------ Data to examine ------

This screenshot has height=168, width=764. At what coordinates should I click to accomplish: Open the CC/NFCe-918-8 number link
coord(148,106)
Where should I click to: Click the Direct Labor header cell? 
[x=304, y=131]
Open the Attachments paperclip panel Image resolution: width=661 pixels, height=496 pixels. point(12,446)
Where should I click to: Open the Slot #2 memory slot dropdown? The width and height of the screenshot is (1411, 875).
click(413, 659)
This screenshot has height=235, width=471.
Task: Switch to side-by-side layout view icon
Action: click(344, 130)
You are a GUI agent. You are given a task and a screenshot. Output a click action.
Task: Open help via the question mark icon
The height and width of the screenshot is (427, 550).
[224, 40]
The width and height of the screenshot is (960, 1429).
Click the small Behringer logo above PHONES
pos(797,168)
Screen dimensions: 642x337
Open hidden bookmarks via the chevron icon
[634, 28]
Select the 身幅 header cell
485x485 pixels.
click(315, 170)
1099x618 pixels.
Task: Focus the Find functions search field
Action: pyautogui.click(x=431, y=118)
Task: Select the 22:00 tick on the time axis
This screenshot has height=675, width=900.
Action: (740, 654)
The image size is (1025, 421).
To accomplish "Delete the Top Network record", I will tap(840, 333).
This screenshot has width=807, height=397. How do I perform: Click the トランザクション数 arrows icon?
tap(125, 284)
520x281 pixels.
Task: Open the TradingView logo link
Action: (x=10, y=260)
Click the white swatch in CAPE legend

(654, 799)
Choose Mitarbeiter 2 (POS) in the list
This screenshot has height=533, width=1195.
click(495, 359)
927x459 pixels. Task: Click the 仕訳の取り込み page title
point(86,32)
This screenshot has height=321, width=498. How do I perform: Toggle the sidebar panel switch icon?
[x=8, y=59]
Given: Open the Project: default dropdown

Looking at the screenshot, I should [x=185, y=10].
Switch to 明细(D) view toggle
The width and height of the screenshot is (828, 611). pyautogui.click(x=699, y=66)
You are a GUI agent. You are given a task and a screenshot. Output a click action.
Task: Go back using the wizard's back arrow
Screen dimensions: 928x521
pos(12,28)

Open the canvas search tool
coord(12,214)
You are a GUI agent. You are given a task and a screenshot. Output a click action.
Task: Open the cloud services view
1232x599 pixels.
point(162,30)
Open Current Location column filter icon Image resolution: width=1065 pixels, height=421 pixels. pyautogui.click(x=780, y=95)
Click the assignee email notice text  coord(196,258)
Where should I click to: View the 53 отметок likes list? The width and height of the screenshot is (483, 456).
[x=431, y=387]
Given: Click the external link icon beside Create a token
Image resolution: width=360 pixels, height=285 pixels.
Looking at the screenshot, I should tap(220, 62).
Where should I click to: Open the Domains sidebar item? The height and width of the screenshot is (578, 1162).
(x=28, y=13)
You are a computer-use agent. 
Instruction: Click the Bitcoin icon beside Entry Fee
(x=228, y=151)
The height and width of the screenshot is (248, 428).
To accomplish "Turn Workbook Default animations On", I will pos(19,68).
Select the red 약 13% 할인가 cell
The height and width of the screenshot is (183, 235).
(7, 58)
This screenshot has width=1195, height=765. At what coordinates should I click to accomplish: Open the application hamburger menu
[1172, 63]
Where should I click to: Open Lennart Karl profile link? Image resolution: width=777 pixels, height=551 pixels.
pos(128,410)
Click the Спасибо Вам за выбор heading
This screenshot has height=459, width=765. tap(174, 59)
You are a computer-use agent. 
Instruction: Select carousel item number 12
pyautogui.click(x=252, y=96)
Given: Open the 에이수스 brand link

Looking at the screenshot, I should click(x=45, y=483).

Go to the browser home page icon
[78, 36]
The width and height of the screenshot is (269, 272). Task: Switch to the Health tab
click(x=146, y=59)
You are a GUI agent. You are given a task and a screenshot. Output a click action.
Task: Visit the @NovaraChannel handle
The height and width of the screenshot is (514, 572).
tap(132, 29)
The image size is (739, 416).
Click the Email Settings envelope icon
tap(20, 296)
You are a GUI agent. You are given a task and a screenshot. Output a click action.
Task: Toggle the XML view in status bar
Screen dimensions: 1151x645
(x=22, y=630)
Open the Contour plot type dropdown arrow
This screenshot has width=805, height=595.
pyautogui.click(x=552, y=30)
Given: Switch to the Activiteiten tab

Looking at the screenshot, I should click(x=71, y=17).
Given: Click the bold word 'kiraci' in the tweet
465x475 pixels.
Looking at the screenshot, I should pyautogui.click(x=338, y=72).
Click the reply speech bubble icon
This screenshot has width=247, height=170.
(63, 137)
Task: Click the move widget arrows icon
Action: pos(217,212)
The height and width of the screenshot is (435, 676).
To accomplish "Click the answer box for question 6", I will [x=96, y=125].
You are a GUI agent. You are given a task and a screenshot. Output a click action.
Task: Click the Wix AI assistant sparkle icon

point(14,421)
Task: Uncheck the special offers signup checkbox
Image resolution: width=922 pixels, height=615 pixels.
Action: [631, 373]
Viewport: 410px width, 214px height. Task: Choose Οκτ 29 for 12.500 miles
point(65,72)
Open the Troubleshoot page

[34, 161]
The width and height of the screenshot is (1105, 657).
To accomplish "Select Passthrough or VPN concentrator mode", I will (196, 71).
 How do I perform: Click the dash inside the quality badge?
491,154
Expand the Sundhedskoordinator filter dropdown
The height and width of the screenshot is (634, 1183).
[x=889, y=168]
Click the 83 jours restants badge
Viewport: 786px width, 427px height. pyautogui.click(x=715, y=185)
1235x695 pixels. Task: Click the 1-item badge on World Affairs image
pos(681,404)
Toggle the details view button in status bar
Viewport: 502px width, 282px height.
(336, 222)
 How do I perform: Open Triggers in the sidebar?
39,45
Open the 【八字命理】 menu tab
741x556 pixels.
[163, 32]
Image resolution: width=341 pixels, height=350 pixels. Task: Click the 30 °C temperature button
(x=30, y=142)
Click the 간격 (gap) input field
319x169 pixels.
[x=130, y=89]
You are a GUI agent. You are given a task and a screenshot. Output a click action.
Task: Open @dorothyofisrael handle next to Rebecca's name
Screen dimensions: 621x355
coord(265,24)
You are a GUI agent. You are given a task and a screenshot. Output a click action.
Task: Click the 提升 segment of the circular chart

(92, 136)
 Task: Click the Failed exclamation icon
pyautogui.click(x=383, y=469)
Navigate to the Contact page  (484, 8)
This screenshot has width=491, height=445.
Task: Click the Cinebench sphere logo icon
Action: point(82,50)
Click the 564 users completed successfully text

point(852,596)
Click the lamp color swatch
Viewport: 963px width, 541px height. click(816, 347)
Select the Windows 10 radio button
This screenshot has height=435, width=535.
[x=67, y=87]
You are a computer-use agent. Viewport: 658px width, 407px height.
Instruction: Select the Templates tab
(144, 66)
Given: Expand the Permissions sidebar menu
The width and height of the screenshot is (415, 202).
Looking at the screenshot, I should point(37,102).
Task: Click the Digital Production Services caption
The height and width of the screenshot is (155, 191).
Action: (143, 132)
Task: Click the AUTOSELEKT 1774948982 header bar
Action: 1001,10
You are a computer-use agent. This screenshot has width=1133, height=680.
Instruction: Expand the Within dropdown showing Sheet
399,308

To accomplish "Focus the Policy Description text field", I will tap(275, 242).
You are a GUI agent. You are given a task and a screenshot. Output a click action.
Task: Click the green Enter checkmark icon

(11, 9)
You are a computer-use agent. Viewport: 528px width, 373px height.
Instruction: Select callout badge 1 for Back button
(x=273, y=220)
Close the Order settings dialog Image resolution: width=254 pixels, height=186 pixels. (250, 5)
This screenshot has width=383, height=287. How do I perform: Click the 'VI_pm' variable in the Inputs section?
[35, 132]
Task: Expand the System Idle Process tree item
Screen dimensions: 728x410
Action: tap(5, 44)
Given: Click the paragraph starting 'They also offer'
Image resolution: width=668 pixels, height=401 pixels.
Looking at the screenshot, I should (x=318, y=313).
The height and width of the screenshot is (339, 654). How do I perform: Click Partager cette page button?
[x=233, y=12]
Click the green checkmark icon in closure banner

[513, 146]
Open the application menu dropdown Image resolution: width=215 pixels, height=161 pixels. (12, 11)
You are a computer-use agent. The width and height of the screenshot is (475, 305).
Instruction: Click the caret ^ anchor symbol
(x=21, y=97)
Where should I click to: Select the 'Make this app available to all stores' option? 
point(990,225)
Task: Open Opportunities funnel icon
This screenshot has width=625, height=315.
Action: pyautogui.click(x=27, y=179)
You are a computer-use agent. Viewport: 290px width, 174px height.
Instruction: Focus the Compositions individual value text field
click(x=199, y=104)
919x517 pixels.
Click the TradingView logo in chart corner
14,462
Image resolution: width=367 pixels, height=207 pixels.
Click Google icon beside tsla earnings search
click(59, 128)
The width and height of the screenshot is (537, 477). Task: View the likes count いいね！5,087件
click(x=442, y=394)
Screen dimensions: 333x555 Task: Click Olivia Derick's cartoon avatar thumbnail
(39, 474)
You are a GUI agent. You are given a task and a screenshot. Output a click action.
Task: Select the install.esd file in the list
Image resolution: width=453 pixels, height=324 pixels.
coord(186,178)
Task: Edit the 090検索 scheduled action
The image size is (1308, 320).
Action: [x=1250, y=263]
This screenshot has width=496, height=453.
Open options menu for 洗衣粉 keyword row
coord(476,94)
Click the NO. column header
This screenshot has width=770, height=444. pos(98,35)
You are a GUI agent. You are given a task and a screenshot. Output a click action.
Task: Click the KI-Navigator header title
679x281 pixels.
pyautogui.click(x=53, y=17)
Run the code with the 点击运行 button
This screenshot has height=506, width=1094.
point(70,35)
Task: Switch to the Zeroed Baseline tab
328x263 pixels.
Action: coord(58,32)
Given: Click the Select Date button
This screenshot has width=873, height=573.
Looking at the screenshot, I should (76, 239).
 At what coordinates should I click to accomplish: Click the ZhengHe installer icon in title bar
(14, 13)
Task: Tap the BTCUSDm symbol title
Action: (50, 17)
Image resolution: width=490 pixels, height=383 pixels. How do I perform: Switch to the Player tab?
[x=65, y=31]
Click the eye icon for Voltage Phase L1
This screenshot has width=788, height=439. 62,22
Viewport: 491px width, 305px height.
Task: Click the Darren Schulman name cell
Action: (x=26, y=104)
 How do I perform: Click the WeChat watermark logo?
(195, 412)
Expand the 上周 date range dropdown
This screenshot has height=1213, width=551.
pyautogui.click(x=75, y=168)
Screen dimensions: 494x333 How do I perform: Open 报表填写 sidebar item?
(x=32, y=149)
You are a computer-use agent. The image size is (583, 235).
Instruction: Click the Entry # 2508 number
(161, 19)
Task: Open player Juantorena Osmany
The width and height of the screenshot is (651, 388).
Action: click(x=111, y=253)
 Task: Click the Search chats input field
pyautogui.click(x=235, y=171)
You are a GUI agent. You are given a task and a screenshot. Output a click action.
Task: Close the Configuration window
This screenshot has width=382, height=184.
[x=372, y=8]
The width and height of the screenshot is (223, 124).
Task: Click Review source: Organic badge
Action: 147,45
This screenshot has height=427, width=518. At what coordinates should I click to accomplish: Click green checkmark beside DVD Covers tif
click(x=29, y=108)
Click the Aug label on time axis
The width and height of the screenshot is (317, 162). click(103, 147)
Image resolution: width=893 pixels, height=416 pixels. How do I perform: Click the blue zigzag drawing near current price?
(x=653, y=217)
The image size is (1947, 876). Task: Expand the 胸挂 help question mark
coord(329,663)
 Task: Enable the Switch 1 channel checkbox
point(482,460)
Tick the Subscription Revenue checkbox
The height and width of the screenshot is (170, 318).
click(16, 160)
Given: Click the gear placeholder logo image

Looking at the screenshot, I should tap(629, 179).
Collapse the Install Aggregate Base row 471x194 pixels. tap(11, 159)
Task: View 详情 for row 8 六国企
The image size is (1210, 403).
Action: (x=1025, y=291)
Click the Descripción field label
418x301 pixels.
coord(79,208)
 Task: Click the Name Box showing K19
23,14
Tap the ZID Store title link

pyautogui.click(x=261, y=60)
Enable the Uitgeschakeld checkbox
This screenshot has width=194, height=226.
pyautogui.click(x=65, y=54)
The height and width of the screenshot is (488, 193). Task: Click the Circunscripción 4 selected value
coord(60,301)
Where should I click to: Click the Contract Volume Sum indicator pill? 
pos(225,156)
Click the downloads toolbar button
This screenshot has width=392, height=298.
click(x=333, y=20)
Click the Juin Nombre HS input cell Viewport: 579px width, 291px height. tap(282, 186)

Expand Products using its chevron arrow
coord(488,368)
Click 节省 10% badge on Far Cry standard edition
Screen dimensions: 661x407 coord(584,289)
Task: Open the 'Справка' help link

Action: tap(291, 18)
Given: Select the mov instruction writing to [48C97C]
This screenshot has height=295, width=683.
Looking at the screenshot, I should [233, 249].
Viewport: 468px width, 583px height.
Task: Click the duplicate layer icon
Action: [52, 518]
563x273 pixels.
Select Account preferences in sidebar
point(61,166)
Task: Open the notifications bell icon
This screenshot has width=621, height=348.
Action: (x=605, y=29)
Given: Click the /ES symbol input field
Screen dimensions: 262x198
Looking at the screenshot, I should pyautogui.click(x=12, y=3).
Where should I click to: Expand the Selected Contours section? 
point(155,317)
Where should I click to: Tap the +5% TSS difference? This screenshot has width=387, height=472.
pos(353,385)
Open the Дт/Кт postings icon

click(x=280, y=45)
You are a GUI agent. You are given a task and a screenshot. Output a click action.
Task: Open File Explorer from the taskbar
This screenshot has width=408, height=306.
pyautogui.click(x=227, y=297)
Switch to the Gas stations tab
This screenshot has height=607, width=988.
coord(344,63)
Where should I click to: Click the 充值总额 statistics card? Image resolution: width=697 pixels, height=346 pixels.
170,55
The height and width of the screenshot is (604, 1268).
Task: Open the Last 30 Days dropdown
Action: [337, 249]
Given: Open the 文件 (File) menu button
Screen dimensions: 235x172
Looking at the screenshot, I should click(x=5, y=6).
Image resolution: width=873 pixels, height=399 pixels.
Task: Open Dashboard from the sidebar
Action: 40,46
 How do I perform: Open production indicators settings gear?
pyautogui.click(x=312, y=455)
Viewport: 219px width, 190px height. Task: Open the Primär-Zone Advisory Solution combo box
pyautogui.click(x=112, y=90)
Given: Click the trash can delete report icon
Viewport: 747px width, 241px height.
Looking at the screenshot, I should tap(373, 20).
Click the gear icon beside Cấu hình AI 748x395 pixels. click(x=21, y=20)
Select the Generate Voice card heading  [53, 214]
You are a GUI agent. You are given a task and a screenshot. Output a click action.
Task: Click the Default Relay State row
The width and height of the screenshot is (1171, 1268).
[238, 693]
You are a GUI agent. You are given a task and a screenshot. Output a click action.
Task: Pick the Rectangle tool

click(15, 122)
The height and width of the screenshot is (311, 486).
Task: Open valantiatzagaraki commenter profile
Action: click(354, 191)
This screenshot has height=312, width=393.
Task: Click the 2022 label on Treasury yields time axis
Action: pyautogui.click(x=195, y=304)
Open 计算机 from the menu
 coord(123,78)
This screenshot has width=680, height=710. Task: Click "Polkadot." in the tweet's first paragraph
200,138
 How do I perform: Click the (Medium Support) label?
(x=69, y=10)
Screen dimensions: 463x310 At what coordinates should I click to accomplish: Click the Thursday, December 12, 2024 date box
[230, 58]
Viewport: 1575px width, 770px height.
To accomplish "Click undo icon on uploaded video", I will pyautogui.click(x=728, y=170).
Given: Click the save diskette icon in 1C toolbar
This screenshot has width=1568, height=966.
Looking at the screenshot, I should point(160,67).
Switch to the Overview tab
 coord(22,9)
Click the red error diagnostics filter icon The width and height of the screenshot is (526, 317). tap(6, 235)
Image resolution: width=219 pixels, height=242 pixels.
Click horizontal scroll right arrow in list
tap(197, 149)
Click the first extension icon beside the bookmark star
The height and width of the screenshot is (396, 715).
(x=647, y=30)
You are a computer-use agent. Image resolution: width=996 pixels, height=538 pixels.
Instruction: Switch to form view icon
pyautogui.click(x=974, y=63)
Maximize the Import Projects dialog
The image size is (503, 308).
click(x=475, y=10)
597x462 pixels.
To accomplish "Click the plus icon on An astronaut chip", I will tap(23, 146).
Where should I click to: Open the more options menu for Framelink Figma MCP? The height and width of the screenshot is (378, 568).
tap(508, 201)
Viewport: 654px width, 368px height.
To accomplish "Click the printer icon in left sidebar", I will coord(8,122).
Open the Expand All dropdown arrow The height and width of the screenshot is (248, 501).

------

Your task:
Give back exactly the lines above starting at the line where "This screenshot has height=427, width=518." appears and ending at the line where "Task: View 详情 for row 8 六国企" appears, both included, with no other lines.

Result for this exercise:
This screenshot has height=427, width=518. At what coordinates should I click to accomplish: Click green checkmark beside DVD Covers tif
click(x=29, y=108)
Click the Aug label on time axis
The width and height of the screenshot is (317, 162). click(103, 147)
Image resolution: width=893 pixels, height=416 pixels. How do I perform: Click the blue zigzag drawing near current price?
(x=653, y=217)
The image size is (1947, 876). Task: Expand the 胸挂 help question mark
coord(329,663)
 Task: Enable the Switch 1 channel checkbox
point(482,460)
Tick the Subscription Revenue checkbox
The height and width of the screenshot is (170, 318).
click(16, 160)
Given: Click the gear placeholder logo image

Looking at the screenshot, I should tap(629, 179).
Collapse the Install Aggregate Base row 471x194 pixels. tap(11, 159)
Task: View 详情 for row 8 六国企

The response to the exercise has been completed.